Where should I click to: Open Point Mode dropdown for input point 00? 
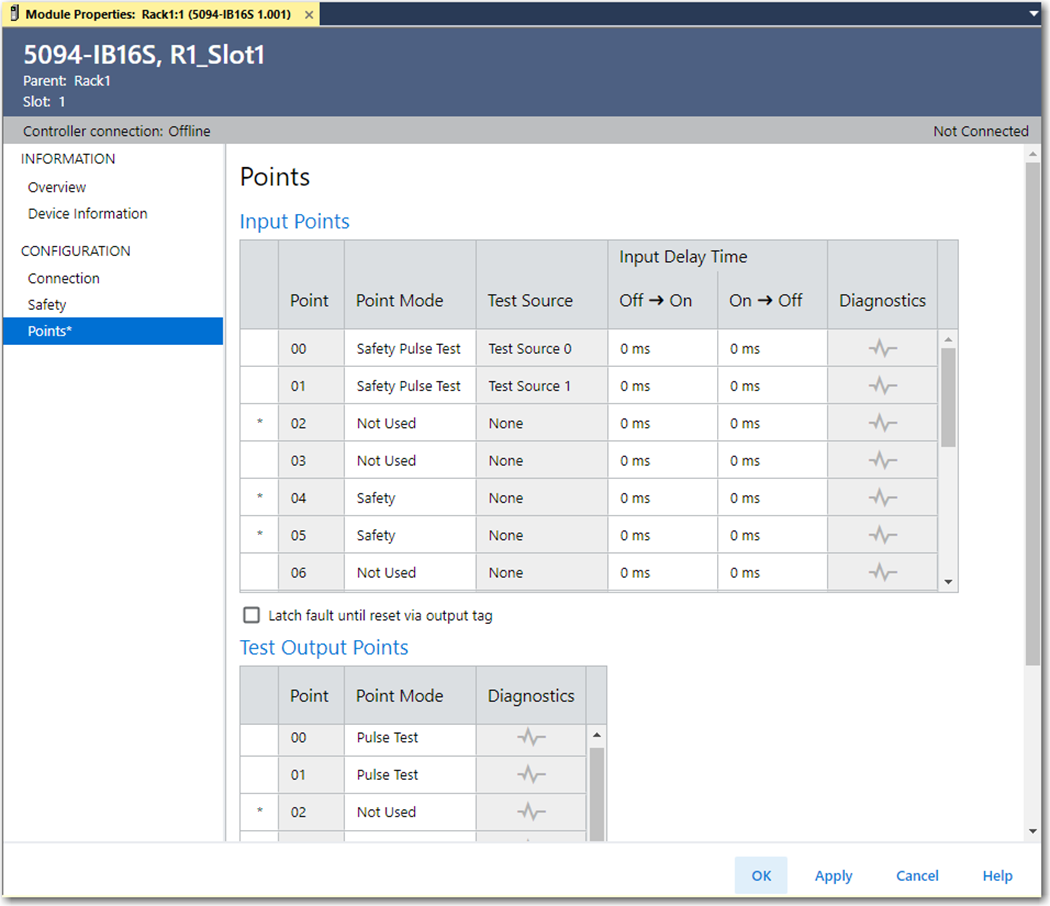[x=409, y=349]
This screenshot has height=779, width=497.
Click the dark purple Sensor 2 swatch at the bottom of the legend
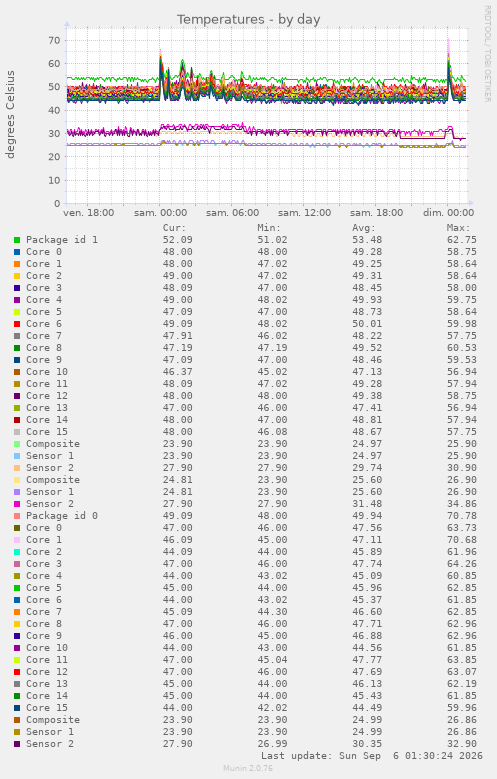pos(17,744)
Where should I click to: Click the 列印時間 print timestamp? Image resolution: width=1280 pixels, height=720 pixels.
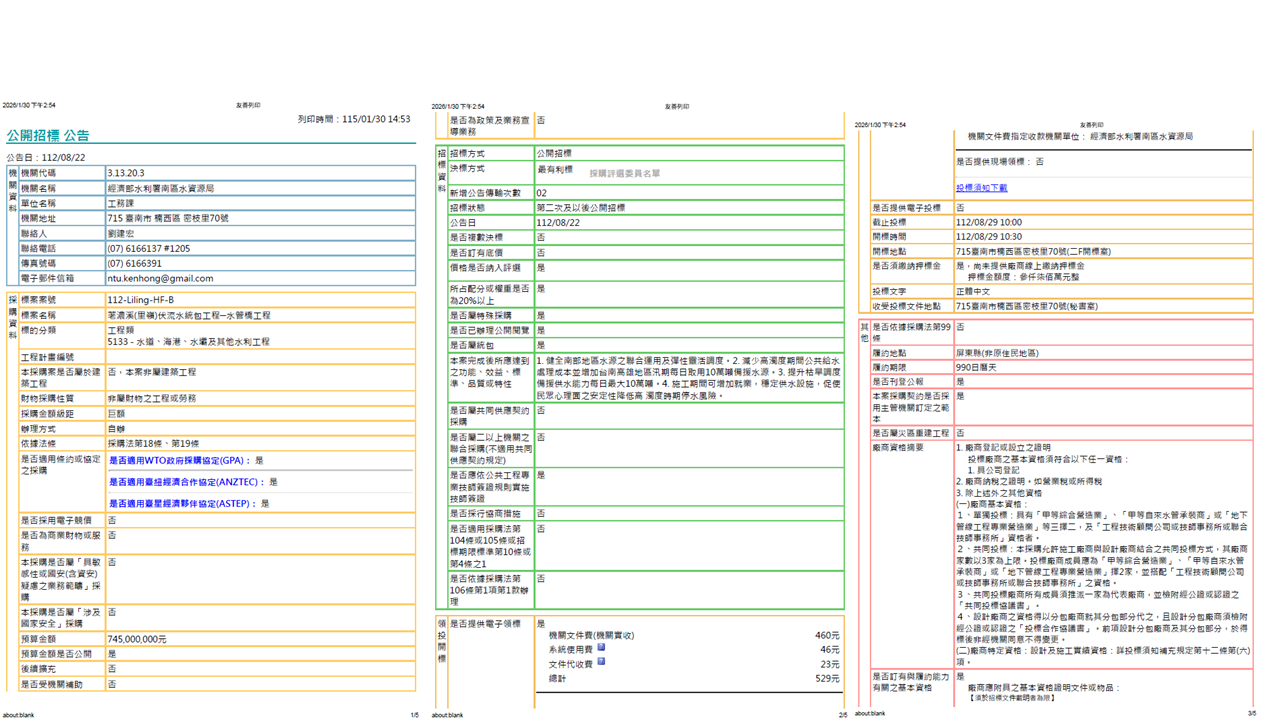click(354, 119)
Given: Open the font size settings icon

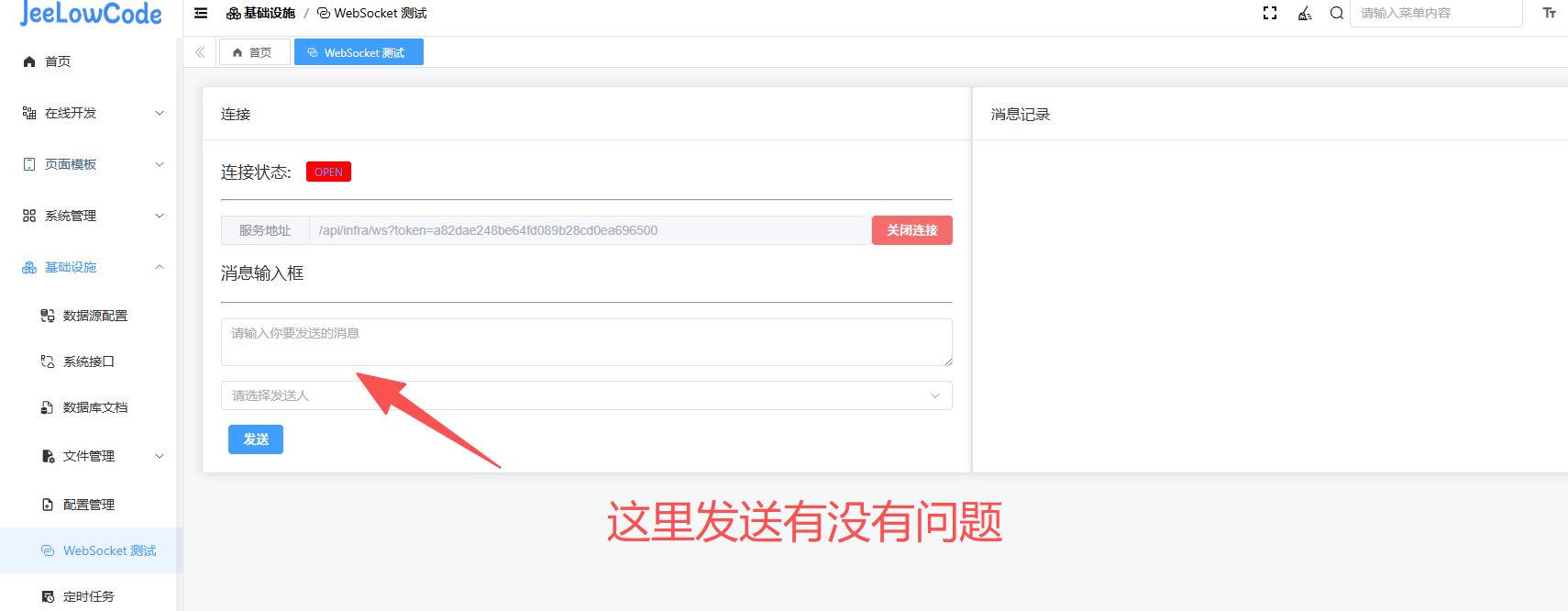Looking at the screenshot, I should tap(1549, 13).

────

[WHAT TO PRODUCE]:
Hand over the entries again, exactly as written and without the pictures.

[RESPONSE AREA]:
Where should I click to: Open Point Mode dropdown for input point 00? 
[x=409, y=349]
This screenshot has height=779, width=497.
Click the dark purple Sensor 2 swatch at the bottom of the legend
pos(17,744)
Where should I click to: Click the 列印時間 print timestamp? Image resolution: width=1280 pixels, height=720 pixels.
click(354, 119)
Given: Open the font size settings icon

Looking at the screenshot, I should tap(1549, 13).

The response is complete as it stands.